## Text to read

/ TEACHING, JUPYTER

Teaching Java with Jupyter notebooks

Whatever the side of the fence you’ve been on in trainings - teacher or student, I believe we all share the same experience: it’s very hard to stay focused during a couple of hours. This has only become worse in recent years, with mobile phones being a huge source of distraction.

The consequence is that the most important part is the practice. Students need to put in application what they just learned in order to:

  • get a better understanding
  • have a longer knowledge retention period

I started teaching when I was still a student, more than 15 years ago, without any teaching training. When I prepare a new lesson, I focus a lot on the hands-on part. Sometimes, I go as far as preparing a workshop first, and then build the course upon it.

Here are some approaches I’ve used over the years.

Grasping at straws…​ in the dark

Earlier, I wrote my workshops on Word documents. To distribute them, I first used USB keys, and later Dropbox and Google Drive when Internet and cloud-based apps became ubiquitous.

I coded the solutions live in front of the audience, while explaining and answering questions if necessary. Upon request, I handed them over the solution code in zip archives.

This approach obviously has a lot of issues:

What if nobody asks for the solution

In that case, no student has access to it. And they cannot review it at a later stage.

What if some students don’t attend

The solution can obviously be given to them. However, it’s in its final form: they don’t get to see the steps. I think that is a huge obstacle in the understanding process and preparing for the exam.

What if the problem statement needs to be updated

The teacher must contact each of the students individually to tell them about downloading the document again.

Docker

I contemplated the usage of Docker images for workshops. I don’t think this is a good idea for several reasons:

  • Students will need to learn how to perform the setup anyway
  • Docker is a great way to setup application servers. I have more doubts about IDEs.
  • My experience taught me it’s quite hard to install new software such as the Docker engine in public education organizations

Source control and pages hosting

Some years ago, I learned Git. I realized it could solve the above issues, if coupled with some other technologies.

  1. Workshop instructions are written in Asciidoctor format
  2. Instructions and code are managed in Git.
    • The master branch contains the workshop starting state, while the solution branch contains each step for every task up to the final state. Finally, the documentation contains the instructions, as well as the build script (see below)
    • Everything is stored on Github.
  3. Each pushed commit triggers a build on TravisCI. This transforms the Asciidoctor sources into HTML.
  4. The generated HTML is made available on Github Pages.

## Given problem 1
In the article on teaching Java, rewrite the passage from "Grasping at straws…​" to "apps became ubiquitous.", swapping "USB keys" for "CD-ROMs".
## Given problem 2
According to the article on teaching Java, what triggers a build on TravisCI?

## Collected data
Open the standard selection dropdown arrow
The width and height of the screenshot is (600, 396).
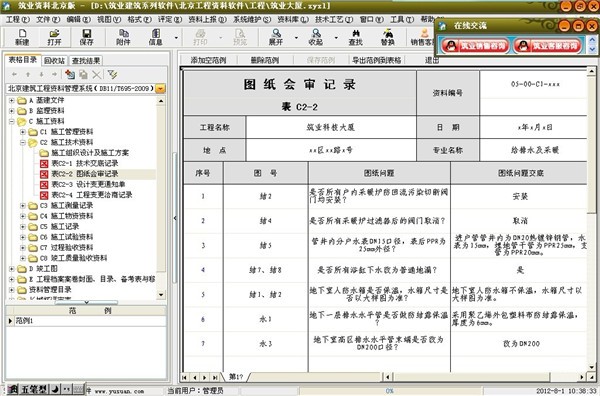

## Exercise response 1
Grasping at straws…​ in the dark

Earlier, I wrote my workshops on Word documents. To distribute them, I first used CD-ROMs, and later Dropbox and Google Drive when Internet and cloud-based apps became ubiquitous.

## Exercise response 2
Each pushed commit.